Using raster and crop gives immediate and friendly tools for dealing with the data as a real map.

I'm sympathetic how confusing this can be, because even raster's replacement won't work with this source but for complex reasons that keep changing and are only a distraction imo. tidync is really for exploring the structure of a file, but this one is really simple just a regular grid with a few variables. hyper_tibble is a fast way of expanding subsets of the data to data frame, and this one is just too big to do in whole.

image

clairedavies commented 2 years ago

Thanks again = appreciate the help

mjwoods commented 2 years ago

Hi @clairedavies , as @mdsumner says, the NA values seem to represent missing values (e.g. land) on the lon/lat grid. Note that the variables in this dataset have been 'packed' as a form of compression, so you probably want to retrieve the unpacked data using the argument unpack=TRUE in var.get.nc.

clairedavies commented 2 years ago

Yes, I noticed that, even more confusing. I think I'm sorted now with RNetCDF. Thanks for all the help

Tananaevs commented 2 years ago

Hi all,

I still get the same issue with tidync::tidync and some of the CMIP6 climate model outputs, ncmeta 0.3.0, tidync 0.2.4 & RNetCDF 2.6-1, R 4.2.1. The packages seem to have been updated normally. The Tibble error reproduces on outputs from certain models, not all of them (i.e., CESM2-WACCM, but not CCMC-ESM2).

`

mjwoods commented 2 years ago

Hi @Tananaevs , to help us test the problem, could you please provide some links to datasets that are causing problems? Also, are you running R on Windows or something else?

mjwoods commented 2 years ago

Hi @mdsumner , before we invest too much time testing this problem further, I just want to check if you have published a new version of ncmeta since our previous attempt to fix the problem (#44).

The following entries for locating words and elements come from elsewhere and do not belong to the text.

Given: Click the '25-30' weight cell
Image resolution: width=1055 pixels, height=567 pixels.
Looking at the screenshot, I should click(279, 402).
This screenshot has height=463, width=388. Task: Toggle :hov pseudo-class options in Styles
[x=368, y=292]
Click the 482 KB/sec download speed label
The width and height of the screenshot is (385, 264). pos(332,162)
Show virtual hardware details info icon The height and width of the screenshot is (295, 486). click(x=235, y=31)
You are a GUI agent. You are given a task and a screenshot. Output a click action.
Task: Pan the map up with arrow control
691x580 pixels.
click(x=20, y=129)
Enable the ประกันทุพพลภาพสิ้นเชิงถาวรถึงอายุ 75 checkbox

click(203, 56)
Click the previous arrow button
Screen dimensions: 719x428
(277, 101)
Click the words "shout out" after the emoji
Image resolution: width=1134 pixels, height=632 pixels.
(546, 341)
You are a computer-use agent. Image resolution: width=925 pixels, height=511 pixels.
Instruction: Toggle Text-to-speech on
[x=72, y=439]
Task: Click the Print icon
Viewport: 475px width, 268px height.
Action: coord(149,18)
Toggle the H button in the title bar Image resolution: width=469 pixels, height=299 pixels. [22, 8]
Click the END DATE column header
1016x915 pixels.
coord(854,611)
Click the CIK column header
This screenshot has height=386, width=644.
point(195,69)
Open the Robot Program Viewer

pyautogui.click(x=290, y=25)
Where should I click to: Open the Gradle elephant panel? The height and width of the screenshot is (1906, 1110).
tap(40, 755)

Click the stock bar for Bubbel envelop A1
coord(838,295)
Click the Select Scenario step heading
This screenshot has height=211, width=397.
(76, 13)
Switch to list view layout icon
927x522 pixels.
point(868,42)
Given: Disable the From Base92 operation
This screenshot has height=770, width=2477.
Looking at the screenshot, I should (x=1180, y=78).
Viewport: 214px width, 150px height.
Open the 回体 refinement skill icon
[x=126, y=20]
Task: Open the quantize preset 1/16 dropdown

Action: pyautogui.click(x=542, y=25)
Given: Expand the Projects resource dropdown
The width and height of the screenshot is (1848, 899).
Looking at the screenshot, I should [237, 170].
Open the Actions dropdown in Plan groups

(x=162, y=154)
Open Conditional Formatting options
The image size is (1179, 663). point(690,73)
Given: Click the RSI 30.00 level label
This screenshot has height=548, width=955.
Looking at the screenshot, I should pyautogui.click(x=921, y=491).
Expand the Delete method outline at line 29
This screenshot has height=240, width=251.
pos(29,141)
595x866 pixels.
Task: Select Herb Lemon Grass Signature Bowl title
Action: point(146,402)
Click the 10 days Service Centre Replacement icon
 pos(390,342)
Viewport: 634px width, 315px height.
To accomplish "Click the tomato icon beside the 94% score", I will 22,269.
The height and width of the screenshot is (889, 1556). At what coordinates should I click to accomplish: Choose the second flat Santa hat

Tananaevs commented 2 years ago

@mjwoods yes, I am running the latest RStudio v.2022.07.1 build 554 on Win10. The following link allows downloading - upon registration - a wget script that starts further download of the problematic datasets: https://esgf-node.llnl.gov/esg-search/wget/?distrib=false&dataset_id=CMIP6.CMIP.NCAR.CESM2-WACCM.historical.r1i1p1f1.day.tas.gn.v20190227|esgf-data.ucar.edu

mjwoods commented 2 years ago

Hi @Tananaevs , the tibble issue has been fixed in the ncmeta package source on github, but the new version has not yet been published on CRAN.

I tested the new ncmeta version successfully on Windows, as shown below. It would be helpful for us if you could test the new version across all the CMIP6 datasets.

install.packages("devtools")
devtools::install_github("https://github.com/hypertidy/ncmeta.git")

setwd(tempdir())
options(timeout=max(300, getOption("timeout")))
download.file("http://esgf-data.ucar.edu/thredds/fileServer/esg_dataroot/CMIP6/CMIP/NCAR/CESM2-WACCM/historical/r1i1p1f1/day/tas/gn/v20190227/tas_day_CESM2-WACCM_historical_r1i1p1f1_gn_18500101-18591231.nc",
  "test.nc", mode="wb")
tidync::tidync("test.nc")
file.remove("test.nc")
acrunyon commented 2 years ago

@mjwoods - thank you for publishing this solution! Do you have an estimate when it will be published to CRAN?

mdsumner commented 2 years ago

imminent 🙏

mdsumner commented 2 years ago

I believe this is fixed, tested on the cases reported and now on CRAN as ncmeta 0.3.5. Thanks!

mjwoods commented 2 years ago

Thanks @mdsumner !

lisaholsinger commented 1 year ago

Greetings. I am having similar issues with hyper_tibble().

I am using R 4.2.1, ncmeta 0.3.5, RNetCDF 2.6.1, ncdf4 1.19, tidync 0.3.0 in Windows 10

Here is the code below, which previously worked in a R 3.6.2 but now hangs up on the hyper_tibble command.
I sure would appreciate any advice! Thank you in advance.

library(RNetCDF) library(ncdf4) library(tidync) library(raster) library(tidyverse) library(ncmeta)

nc.grid <- tidync('http://thredds.northwestknowledge.net:8080/thredds/dodsC/agg_met_tmmx_1979_CurrentYear_CONUS.nc')

grid.yr <- nc.grid %>% activate("daily_maximum_temperature") %>% hyper_filter(day = dplyr::between(index, 14784, 14898),
lat = dplyr::between(index, 263,319), lon = dplyr::between(index, 387,462))

grid.yr <- grid.yr %>% hyper_tibble()